*** Block opens ***

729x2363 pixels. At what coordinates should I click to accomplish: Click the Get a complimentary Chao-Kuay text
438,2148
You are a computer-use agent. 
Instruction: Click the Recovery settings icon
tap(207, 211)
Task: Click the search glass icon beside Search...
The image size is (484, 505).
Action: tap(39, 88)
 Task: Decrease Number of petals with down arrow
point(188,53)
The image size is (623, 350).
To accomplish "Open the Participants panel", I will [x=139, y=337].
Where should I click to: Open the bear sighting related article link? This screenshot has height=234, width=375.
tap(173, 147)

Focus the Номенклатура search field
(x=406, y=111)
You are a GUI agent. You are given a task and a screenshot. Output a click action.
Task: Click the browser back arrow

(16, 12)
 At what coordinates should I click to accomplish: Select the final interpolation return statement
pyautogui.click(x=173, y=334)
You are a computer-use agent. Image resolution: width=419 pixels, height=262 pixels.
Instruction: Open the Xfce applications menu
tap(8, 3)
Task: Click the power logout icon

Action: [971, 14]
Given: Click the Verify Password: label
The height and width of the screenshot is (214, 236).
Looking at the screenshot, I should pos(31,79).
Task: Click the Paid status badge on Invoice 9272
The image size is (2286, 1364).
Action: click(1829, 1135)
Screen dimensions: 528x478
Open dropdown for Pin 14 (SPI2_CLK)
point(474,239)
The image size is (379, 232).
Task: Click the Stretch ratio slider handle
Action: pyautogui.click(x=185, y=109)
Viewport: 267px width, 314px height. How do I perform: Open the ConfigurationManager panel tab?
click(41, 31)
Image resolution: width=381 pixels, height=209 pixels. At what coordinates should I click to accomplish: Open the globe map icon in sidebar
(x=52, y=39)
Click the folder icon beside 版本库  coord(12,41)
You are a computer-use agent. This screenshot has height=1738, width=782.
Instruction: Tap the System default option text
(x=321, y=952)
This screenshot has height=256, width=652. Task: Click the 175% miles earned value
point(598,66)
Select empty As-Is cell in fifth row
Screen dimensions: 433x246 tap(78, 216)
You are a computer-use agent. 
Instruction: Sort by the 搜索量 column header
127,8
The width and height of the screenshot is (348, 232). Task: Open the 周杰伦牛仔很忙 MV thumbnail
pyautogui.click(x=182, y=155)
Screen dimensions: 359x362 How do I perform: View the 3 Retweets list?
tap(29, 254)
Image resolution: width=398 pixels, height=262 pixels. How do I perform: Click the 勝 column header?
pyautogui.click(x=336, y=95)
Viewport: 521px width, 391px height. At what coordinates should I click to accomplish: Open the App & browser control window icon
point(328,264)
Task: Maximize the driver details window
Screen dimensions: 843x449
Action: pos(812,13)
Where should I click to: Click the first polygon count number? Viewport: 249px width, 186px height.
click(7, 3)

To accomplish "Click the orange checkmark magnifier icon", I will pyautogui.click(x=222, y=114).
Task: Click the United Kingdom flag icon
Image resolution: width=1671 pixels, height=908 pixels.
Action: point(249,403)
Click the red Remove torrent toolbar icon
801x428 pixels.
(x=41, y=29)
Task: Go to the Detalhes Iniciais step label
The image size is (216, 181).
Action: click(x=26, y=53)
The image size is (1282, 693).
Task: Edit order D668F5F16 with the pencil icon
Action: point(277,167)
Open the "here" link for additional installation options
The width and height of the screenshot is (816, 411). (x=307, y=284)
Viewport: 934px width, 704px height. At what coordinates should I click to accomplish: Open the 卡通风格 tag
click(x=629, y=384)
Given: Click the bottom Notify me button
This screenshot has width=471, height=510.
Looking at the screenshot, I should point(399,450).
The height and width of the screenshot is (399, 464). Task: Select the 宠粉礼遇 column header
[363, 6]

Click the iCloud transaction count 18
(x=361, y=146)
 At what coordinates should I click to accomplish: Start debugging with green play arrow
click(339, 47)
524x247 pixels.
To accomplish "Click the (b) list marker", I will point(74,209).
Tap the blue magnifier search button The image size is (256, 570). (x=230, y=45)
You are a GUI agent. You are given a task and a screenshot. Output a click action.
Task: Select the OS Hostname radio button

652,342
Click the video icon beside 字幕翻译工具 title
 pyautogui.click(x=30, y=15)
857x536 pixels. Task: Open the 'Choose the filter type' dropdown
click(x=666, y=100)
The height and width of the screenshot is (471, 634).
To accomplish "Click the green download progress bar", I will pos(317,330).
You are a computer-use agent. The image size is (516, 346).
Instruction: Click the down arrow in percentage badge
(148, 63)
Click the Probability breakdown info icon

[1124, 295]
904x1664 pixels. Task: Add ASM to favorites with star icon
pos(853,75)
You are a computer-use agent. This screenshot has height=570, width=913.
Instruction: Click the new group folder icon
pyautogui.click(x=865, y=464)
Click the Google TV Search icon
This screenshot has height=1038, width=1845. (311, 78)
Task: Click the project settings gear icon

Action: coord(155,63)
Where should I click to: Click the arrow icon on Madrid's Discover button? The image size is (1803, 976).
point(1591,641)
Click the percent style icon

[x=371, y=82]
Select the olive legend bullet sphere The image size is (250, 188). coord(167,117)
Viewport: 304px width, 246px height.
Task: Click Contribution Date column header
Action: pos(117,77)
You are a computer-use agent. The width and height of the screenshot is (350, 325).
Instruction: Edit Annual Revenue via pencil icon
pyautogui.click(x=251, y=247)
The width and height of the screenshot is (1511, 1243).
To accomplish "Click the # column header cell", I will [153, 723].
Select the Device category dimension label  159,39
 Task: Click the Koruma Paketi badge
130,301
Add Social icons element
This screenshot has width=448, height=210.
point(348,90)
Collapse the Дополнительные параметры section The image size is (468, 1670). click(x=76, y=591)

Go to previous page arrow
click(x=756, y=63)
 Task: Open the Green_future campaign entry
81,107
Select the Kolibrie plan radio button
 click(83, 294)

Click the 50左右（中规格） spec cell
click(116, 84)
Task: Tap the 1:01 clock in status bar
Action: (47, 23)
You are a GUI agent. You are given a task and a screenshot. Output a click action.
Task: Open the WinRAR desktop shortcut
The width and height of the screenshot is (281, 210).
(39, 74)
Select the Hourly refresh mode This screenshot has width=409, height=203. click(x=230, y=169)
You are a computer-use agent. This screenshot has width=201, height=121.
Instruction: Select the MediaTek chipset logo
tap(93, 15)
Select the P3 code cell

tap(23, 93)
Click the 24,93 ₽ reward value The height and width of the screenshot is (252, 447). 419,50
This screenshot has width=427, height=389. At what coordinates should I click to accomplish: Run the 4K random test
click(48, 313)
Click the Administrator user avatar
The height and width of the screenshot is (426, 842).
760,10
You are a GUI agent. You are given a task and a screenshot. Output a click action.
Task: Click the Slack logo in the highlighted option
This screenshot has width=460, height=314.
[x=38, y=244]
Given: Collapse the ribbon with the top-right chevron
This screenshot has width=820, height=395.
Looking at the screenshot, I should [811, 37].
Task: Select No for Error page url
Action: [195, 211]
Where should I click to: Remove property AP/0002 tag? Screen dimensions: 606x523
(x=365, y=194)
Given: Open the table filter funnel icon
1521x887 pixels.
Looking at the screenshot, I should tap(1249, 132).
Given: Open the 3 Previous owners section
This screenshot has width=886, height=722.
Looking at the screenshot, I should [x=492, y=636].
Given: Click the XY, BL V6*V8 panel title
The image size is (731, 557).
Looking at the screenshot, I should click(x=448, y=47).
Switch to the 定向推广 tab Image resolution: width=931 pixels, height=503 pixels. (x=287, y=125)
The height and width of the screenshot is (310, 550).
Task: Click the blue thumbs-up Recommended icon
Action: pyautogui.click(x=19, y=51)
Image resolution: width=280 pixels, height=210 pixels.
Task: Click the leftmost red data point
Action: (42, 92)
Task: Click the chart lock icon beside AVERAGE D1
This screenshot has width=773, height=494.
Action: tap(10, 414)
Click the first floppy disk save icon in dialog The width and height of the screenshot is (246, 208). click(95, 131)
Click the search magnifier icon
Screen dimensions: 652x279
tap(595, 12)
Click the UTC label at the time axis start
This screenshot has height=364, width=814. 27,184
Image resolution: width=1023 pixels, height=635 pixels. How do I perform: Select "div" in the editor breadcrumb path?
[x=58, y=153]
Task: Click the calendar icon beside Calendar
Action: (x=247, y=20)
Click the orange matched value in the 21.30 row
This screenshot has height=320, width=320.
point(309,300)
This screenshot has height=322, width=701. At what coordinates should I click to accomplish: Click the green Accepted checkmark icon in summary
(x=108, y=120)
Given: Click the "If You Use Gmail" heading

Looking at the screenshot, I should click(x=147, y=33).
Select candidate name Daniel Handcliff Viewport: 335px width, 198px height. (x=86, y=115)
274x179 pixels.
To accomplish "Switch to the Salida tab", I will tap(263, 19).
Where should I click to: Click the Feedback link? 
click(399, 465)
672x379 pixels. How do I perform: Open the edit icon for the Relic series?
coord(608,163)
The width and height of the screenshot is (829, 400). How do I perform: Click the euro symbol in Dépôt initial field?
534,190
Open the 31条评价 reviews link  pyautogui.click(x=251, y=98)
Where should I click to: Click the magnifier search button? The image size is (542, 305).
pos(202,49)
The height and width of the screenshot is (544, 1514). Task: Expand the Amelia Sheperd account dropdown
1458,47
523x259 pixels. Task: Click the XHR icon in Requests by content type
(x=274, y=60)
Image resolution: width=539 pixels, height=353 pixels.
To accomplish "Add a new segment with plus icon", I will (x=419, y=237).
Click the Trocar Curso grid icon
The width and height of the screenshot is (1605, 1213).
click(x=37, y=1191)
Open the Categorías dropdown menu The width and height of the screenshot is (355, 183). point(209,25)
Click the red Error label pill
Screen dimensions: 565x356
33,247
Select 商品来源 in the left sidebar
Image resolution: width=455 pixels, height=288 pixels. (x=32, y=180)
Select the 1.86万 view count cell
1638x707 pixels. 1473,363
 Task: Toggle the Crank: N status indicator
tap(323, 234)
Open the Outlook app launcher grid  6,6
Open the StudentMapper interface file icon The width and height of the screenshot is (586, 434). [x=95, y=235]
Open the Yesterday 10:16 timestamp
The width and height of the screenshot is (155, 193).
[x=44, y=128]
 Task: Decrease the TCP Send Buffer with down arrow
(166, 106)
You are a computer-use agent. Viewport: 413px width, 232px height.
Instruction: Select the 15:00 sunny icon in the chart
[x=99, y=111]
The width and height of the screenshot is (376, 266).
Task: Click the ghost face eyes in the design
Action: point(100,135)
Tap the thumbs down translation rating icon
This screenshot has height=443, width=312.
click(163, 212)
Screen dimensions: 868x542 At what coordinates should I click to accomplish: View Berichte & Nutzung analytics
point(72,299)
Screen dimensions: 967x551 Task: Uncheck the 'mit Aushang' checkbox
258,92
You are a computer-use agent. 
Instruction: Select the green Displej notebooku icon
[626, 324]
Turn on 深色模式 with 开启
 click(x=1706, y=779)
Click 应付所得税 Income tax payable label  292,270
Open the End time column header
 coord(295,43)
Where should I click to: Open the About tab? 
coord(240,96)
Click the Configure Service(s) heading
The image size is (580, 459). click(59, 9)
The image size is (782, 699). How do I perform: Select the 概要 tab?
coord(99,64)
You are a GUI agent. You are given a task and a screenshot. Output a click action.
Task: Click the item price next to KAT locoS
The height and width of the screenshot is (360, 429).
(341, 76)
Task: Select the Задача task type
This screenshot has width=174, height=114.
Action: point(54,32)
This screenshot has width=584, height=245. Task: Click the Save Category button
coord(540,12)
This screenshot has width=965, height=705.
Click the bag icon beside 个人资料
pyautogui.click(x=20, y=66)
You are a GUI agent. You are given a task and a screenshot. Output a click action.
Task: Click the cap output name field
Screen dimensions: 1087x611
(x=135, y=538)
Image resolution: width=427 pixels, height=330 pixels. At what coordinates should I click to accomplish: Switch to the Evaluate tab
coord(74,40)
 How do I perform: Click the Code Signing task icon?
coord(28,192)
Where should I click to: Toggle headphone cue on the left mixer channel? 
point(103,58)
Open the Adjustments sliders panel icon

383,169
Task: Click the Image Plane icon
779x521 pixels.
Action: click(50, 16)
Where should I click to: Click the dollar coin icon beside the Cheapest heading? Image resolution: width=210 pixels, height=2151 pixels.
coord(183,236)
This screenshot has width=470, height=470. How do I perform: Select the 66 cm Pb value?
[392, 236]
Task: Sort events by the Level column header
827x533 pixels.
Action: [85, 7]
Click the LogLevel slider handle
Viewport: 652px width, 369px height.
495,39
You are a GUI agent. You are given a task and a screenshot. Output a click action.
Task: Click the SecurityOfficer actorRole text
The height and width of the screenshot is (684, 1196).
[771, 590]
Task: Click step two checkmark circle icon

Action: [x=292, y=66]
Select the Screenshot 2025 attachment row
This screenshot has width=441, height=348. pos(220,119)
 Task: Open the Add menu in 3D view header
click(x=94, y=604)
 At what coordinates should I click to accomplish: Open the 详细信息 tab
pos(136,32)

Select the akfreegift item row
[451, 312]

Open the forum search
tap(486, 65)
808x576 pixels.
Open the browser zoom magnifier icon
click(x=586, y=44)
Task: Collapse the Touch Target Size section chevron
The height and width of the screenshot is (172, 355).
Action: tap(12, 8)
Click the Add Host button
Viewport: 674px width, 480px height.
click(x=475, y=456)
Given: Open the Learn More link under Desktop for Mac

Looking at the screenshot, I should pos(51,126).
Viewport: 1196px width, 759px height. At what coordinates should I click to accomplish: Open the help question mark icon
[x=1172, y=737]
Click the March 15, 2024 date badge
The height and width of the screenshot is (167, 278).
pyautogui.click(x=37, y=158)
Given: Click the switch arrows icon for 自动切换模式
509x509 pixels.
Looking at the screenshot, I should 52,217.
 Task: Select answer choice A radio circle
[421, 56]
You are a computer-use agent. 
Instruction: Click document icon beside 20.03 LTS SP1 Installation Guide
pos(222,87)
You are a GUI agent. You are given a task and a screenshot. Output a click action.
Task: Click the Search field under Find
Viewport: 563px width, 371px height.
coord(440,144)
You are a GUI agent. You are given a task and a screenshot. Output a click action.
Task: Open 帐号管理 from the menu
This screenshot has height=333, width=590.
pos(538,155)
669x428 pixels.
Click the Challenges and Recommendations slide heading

*** Block closes ***

PROBLEM STATEMENT => How many of the lines in the records above include the word "computer"? State that number alone.

RESPONSE TO THE TASK => 11